# EXERCISE DETAILS
Each line below is to be written out in full, exactly as shown.

---------- INFORMATION PROVIDED ----------

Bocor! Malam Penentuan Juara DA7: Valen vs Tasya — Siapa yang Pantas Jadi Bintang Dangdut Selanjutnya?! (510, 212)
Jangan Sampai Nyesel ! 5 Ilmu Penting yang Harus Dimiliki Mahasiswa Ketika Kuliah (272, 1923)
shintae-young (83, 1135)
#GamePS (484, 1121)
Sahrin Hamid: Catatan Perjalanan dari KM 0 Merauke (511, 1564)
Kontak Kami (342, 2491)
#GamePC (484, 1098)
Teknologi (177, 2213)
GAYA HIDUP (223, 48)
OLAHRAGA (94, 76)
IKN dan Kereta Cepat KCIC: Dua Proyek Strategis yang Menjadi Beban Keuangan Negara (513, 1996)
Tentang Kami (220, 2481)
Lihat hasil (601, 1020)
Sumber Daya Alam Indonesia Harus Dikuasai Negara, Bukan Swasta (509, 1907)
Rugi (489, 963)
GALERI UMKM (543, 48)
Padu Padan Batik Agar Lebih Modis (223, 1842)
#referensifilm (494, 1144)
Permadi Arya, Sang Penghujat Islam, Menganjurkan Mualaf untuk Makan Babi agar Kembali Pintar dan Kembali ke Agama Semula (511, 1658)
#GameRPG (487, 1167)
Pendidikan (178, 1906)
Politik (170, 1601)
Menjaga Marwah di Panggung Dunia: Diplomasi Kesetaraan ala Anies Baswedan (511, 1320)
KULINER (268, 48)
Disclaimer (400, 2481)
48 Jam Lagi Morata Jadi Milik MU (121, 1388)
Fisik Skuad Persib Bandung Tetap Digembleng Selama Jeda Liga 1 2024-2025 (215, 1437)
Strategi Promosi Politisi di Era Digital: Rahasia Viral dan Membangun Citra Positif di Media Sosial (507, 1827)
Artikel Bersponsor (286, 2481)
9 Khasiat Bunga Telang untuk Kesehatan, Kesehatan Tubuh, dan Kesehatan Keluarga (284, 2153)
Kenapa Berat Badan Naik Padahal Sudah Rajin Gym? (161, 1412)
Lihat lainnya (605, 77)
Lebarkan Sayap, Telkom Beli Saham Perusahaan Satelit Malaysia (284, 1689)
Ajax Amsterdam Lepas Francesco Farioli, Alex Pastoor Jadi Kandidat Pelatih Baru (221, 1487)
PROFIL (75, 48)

----------

# SOLVED EXERCISE
Bocor! Malam Penentuan Juara DA7: Valen vs Tasya — Siapa yang Pantas Jadi Bintang Dangdut Selanjutnya?! (510, 212)
Jangan Sampai Nyesel ! 5 Ilmu Penting yang Harus Dimiliki Mahasiswa Ketika Kuliah (272, 1923)
shintae-young (83, 1135)
#GamePS (484, 1121)
Sahrin Hamid: Catatan Perjalanan dari KM 0 Merauke (511, 1564)
Kontak Kami (342, 2491)
#GamePC (484, 1098)
Teknologi (177, 2213)
GAYA HIDUP (223, 48)
OLAHRAGA (94, 76)
IKN dan Kereta Cepat KCIC: Dua Proyek Strategis yang Menjadi Beban Keuangan Negara (513, 1996)
Tentang Kami (220, 2481)
Lihat hasil (601, 1020)
Sumber Daya Alam Indonesia Harus Dikuasai Negara, Bukan Swasta (509, 1907)
Rugi (489, 963)
GALERI UMKM (543, 48)
Padu Padan Batik Agar Lebih Modis (223, 1842)
#referensifilm (494, 1144)
Permadi Arya, Sang Penghujat Islam, Menganjurkan Mualaf untuk Makan Babi agar Kembali Pintar dan Kembali ke Agama Semula (511, 1658)
#GameRPG (487, 1167)
Pendidikan (178, 1906)
Politik (170, 1601)
Menjaga Marwah di Panggung Dunia: Diplomasi Kesetaraan ala Anies Baswedan (511, 1320)
KULINER (268, 48)
Disclaimer (400, 2481)
48 Jam Lagi Morata Jadi Milik MU (121, 1388)
Fisik Skuad Persib Bandung Tetap Digembleng Selama Jeda Liga 1 2024-2025 (215, 1437)
Strategi Promosi Politisi di Era Digital: Rahasia Viral dan Membangun Citra Positif di Media Sosial (507, 1827)
Artikel Bersponsor (286, 2481)
9 Khasiat Bunga Telang untuk Kesehatan, Kesehatan Tubuh, dan Kesehatan Keluarga (284, 2153)
Kenapa Berat Badan Naik Padahal Sudah Rajin Gym? (161, 1412)
Lihat lainnya (605, 77)
Lebarkan Sayap, Telkom Beli Saham Perusahaan Satelit Malaysia (284, 1689)
Ajax Amsterdam Lepas Francesco Farioli, Alex Pastoor Jadi Kandidat Pelatih Baru (221, 1487)
PROFIL (75, 48)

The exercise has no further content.